This study aimed to develop a physiologically based pharmacokinetic and Bruton's tyrosine kinase (BTK) occupancy (PBPK-BO) model to evaluate the pharmacokinetics (PK) and BTK occupancy (BO) of zanubrutinib (ZAN), particularly in relation to drug-drug interactions (DDIs) involving cytochrome P450 3A4 (CYP3A4) modulators and for patients with hepatic impairment. Population PBPK-BO and DDI models for ZAN were constructed using physicochemical properties, pharmacokinetic data, BTK occupancy levels, and physiological parameters. The PBPK-BO model was validated against clinically measured PK, DDI, and BO data, demonstrating accurate predictions of ZAN's plasma concentration and the time-course profiles of BO. The predicted ratios of AUC and Cmax in patients consistently fell within the acceptable range of 1.5-fold. The predicted fold-change ratios in DDIs and in patients with hepatic impairment also are in good agreement with the observed data. These findings confirm the reliability of the PBPK-BO model for predicting PK and BO of ZAN. Based on the model with >95% BO as a clinical efficacy threshold, the recommended dosing of ZAN should be reduced to 40 mg once daily (OD) when used with strong CYP3A4 inhibitors such as itraconazole or clarithromycin. For moderate CYP3A4 inhibitors like fluconazole, dosing should be adjusted to either 160 mg OD or 80 mg twice daily (BID). Additionally, the model advises against concomitant administration of ZAN with strong CYP3A4 inducers such as rifampicin or moderate inducers like rifabutin. Furthermore, the PBPK-BO model suggests that dosing regimens should be reduced to 80 mg BID or 160 mg OD in patients with severe hepatic impairment. The PBPK-BO model provides a robust framework for clinical decision-making, aimed at optimizing treatment outcomes in patients receiving ZAN therapy.
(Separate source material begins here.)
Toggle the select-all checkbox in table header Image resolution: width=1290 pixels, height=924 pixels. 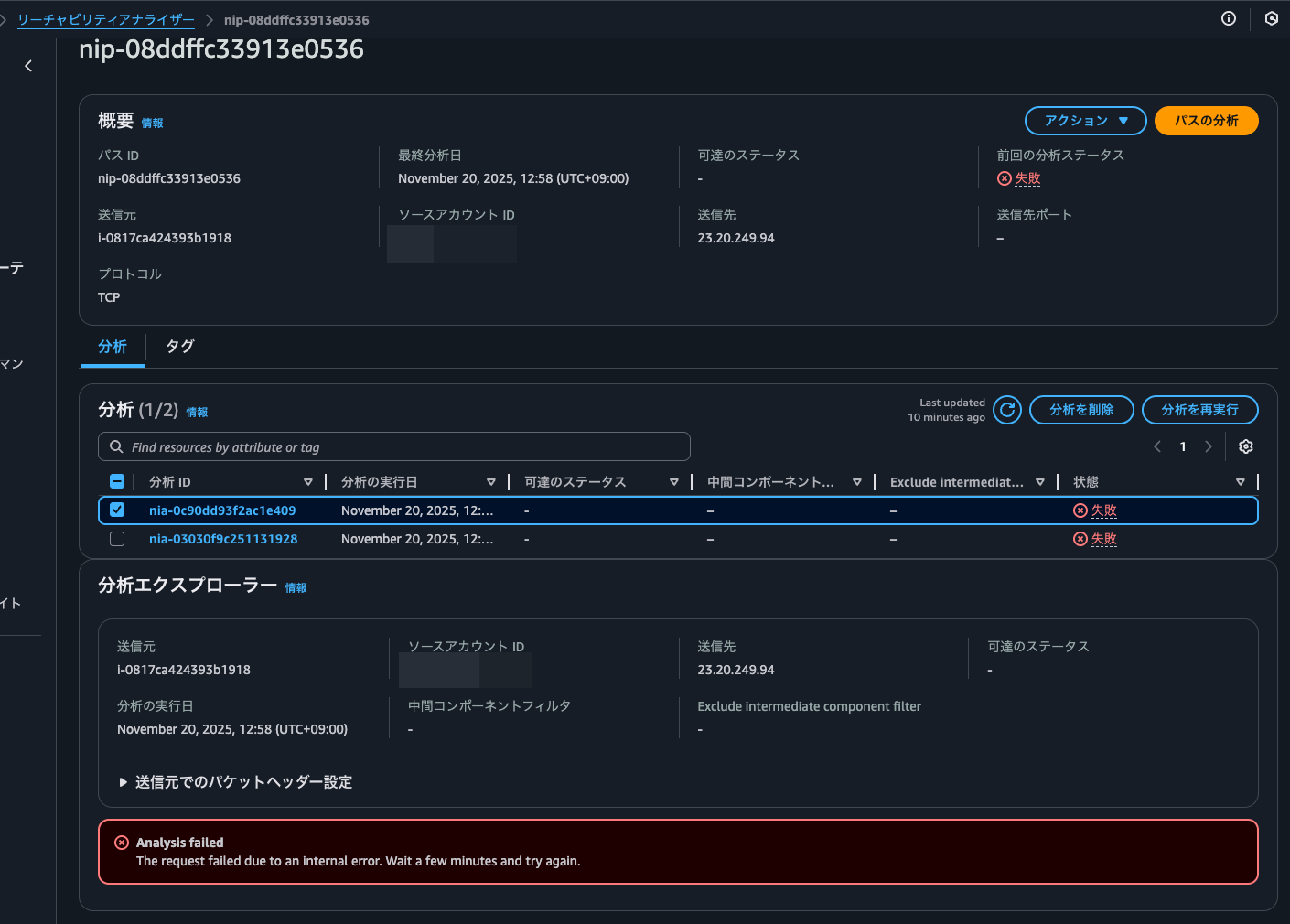[x=117, y=481]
优化患者的扎鲁替尼剂量:药物-药物相互作用和肝功能损害患者的PBPK-BO模型方法。
本研究旨在建立一个基于生理的药代动力学和布鲁顿酪氨酸激酶(BTK)占用(PBPK-BO)模型,以评估扎鲁替尼(ZAN)的药代动力学(PK)和BTK占用(BO),特别是涉及细胞色素P450 3A4 (CYP3A4)调节剂的药物-药物相互作用(ddi)和肝功能损害患者。利用理化性质、药代动力学数据、BTK占用率和生理参数,构建了种群PBPK-BO和DDI模型。PBPK-BO模型与临床测量的PK、DDI和BO数据进行了验证,证明了ZAN的血浆浓度和BO的时间过程曲线的准确预测。患者AUC和Cmax的预测比值始终落在1.5倍的可接受范围内。ddi患者和肝功能损害患者的预测折变比也与观察到的数据很好地吻合。这些结果证实了PBPK-BO模型预测ZAN的PK和BO的可靠性。根据以>95% BO为临床疗效阈值的模型,当与伊曲康唑或克拉霉素等强CYP3A4抑制剂联合使用时,ZAN的推荐剂量应减少至40 mg每日一次(OD)。对于中度CYP3A4抑制剂,如氟康唑,剂量应调整为160 mg OD或80 mg每日两次(BID)。此外,该模型建议不要与强CYP3A4诱导剂(如利福平)或中度诱导剂(如利福平)同时使用ZAN。此外,PBPK-BO模型表明,严重肝功能损害患者的给药方案应减少至BID 80 mg或OD 160 mg。PBPK-BO模型为临床决策提供了一个强大的框架,旨在优化接受ZAN治疗的患者的治疗结果。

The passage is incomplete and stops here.